Vita in diretta salta a sorpresa: Alberto Matano non va in onda
Salta la puntata di Vita in diretta il 27 marzo 2026: ecco che cosa sta succedendo
Vita in diretta salta il 27 marzo 2026. Il programma era previsto nel palinsesto di oggi e sarebbe dovuto andare in onda come tutti i programmi della rete, nonostante lo sciopero dei giornalisti. Oggi abbiamo visto ad esempio Storie Italiane e Ore 14, è andato in onda anche La volta buona. La guida tv non portava nessuna modifica per la giornata di oggi subito dopo Il Paradiso delle signore, è iniziato un film francese che non era previsto nel palinsesto di questa giornata.
Vita in diretta oggi non va in onda: perchè salta il 27 marzo 2026
Nessun annuncio social neppure da parte di Alberto Matano, nessuna nota della Rai. Al momento Vita in diretta è il solo programma ( a parte i Tg che sono andati in onda in formato ridotto) a non essere andati in onda. Nessun commento neppure sulle pagine social del programma e dunque c’è un piccolo mistero. Ci auguriamo che l’assenza di Vita in diretta sia legata appunto solo allo sciopero dei giornalisti e che non sia invece successo nulla di grave a Matano o a chi lavora nel programma di rai 1.

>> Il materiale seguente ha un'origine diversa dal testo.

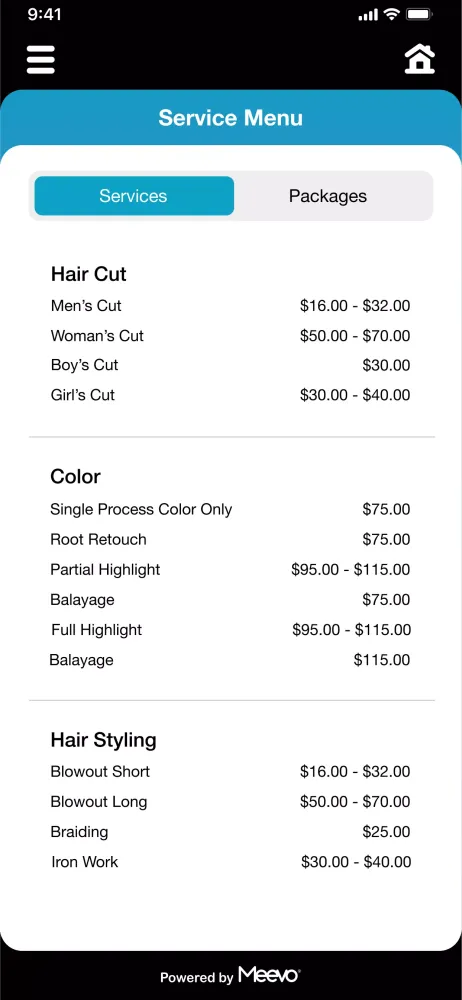Click the Meevo logo in footer
The height and width of the screenshot is (1000, 462).
(x=269, y=975)
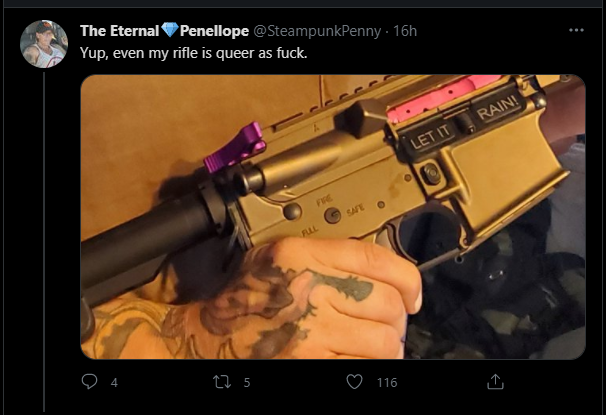
Task: Open the share upload arrow icon
Action: pyautogui.click(x=495, y=381)
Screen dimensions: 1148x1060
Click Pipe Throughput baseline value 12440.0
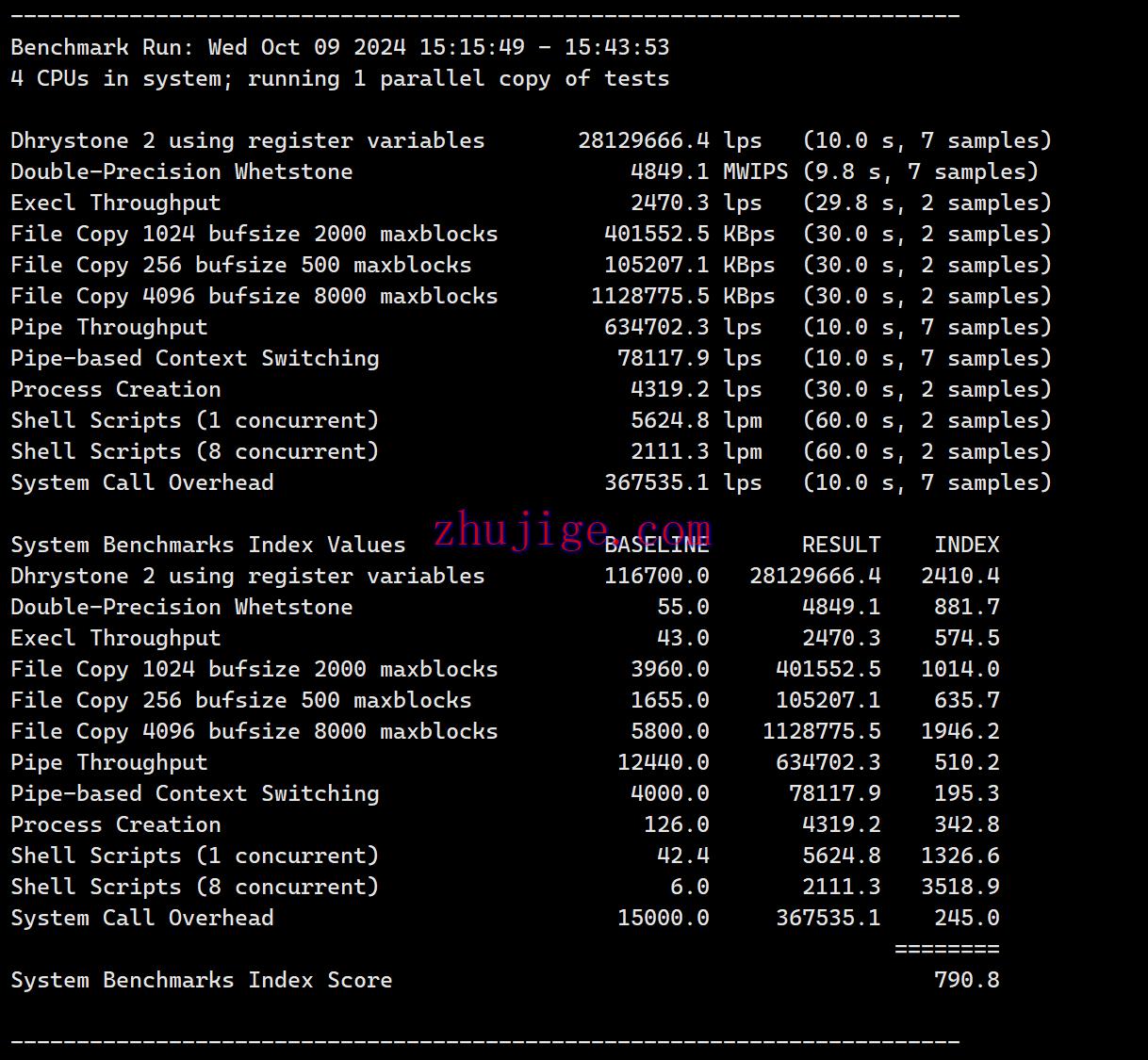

Il comunicato dei giornalisti che oggi stanno scioperando
Oggi le giornaliste e i giornalisti tornano a scioperare per il rinnovo del contratto di lavoro, scaduto da dieci anni, unica categoria di lavoratori dipendenti in Italia. Questa è la seconda giornata di sciopero di un pacchetto di cinque, la terza è già proclamata per il 16 aprile.
Avere un contratto rinnovato non è un privilegio. Essere pagati in modo dignitoso, dentro e fuori le redazioni, non è un privilegio. Lavorare senza precarietà permanente non è un privilegio. Fare informazione libera, professionale e indipendente, senza ricatti economici, è un diritto. Garantire condizioni dignitose per chi lavora, per chi entra nella professione e per chi ne esce è un obbligo. Assicurare un futuro all’informazione, bene comune tutelato dalla Costituzione, dall’articolo 21 intimamente connesso all’articolo 36, è un dovere sociale.
Dal 1° aprile 2016, scadenza dell’ultimo contratto, è cambiato tutto: carichi e ritmi di lavoro aumentati a dismisura, prestazioni su multipiattaforma, redazioni quasi fantasma. Le retribuzioni invece sono rimaste ferme, ulteriormente erose dall’inflazione o addirittura ridotte da forfettizzazioni selvagge.
Riconoscere la dignità del lavoro è il punto di partenza per un confronto serio. Invece viene descritto come un eccesso. È una narrazione sbagliata e pericolosa, che mina dalle fondamenta il lavoro e la qualità dell’informazione. Senza diritti e tutele, il giornalismo muore. E con esso la democrazia.
Questo sciopero non difende privilegi. Difende un principio semplice, un diritto: il nostro lavoro vale.
Al momento dunque non possiamo dirvi molto altro solo che la posto di Vita in diretta oggi su Rai 1 sta andando in onda un film. Su Canale 5 invece in onda regolarmente Dentro la notizia con Nuzzi.